Extracted data: Begin
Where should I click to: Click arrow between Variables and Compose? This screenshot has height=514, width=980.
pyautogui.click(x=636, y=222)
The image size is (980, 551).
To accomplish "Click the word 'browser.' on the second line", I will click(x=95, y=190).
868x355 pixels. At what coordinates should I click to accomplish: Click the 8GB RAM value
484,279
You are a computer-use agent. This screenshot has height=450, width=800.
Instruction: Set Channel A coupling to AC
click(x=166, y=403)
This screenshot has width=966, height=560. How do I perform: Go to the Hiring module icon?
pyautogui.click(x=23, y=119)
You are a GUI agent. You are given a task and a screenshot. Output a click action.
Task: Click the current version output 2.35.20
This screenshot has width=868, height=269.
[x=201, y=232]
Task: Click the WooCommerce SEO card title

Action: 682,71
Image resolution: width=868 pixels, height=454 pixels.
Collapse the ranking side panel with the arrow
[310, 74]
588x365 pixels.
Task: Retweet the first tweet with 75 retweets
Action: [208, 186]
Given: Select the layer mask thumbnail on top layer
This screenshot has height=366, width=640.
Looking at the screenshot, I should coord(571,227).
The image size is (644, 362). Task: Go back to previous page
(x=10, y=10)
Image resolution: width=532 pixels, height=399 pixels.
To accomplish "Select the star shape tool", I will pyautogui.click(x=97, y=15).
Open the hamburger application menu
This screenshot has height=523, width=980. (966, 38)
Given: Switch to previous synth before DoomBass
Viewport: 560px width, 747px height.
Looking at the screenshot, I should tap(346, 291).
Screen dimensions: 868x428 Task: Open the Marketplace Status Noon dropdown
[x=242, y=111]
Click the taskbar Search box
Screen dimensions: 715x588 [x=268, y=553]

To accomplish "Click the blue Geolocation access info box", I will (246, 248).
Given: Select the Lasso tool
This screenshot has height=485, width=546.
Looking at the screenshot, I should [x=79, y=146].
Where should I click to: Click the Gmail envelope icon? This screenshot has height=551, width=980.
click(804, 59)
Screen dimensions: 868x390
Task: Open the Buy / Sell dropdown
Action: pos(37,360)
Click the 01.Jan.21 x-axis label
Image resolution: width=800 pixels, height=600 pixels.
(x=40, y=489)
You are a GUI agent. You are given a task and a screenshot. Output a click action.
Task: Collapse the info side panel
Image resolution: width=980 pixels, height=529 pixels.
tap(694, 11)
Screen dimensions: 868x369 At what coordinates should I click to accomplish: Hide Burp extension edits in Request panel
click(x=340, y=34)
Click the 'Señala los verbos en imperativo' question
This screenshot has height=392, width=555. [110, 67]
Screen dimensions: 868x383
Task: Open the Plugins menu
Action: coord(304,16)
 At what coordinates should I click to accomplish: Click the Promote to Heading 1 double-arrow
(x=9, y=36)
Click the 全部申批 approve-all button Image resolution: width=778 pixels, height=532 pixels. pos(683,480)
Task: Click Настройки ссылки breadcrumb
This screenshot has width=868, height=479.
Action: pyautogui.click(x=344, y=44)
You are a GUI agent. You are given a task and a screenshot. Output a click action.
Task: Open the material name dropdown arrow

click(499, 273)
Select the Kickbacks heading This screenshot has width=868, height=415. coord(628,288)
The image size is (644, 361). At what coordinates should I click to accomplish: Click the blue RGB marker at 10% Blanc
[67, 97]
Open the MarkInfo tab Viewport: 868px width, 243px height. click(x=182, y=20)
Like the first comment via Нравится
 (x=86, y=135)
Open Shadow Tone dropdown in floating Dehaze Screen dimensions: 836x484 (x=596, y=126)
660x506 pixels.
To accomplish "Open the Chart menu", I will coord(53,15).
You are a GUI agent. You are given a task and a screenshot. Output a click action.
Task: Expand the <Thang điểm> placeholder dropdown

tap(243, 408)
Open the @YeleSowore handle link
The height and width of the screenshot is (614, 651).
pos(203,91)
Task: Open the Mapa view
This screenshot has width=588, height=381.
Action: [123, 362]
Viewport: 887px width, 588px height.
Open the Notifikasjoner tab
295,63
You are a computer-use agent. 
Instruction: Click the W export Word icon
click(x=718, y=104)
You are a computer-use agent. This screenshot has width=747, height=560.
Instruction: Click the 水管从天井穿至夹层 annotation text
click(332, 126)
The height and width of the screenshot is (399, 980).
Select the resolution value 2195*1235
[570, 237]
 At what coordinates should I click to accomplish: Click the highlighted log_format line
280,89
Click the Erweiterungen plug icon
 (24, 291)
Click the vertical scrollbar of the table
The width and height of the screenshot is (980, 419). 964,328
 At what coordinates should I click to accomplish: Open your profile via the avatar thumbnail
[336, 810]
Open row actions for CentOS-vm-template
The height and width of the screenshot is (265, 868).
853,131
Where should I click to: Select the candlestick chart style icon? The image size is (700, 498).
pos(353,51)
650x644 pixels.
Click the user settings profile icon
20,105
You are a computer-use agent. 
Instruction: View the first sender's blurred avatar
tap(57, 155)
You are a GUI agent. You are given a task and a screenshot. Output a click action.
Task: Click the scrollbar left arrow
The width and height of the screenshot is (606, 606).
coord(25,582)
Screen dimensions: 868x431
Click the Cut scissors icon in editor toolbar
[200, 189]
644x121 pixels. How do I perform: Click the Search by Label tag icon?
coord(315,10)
Extracted data: End
Exercise brief. Using the entries above, return exactly the lines from the line with "868x355 pixels. At" to the line with "Given: Select the layer", counting both of those lines.

Answer to the problem.
868x355 pixels. At what coordinates should I click to accomplish: Click the 8GB RAM value
484,279
You are a computer-use agent. This screenshot has height=450, width=800.
Instruction: Set Channel A coupling to AC
click(x=166, y=403)
This screenshot has width=966, height=560. How do I perform: Go to the Hiring module icon?
pyautogui.click(x=23, y=119)
You are a GUI agent. You are given a task and a screenshot. Output a click action.
Task: Click the current version output 2.35.20
This screenshot has width=868, height=269.
[x=201, y=232]
Task: Click the WooCommerce SEO card title

Action: 682,71
Image resolution: width=868 pixels, height=454 pixels.
Collapse the ranking side panel with the arrow
[310, 74]
588x365 pixels.
Task: Retweet the first tweet with 75 retweets
Action: [208, 186]
Given: Select the layer mask thumbnail on top layer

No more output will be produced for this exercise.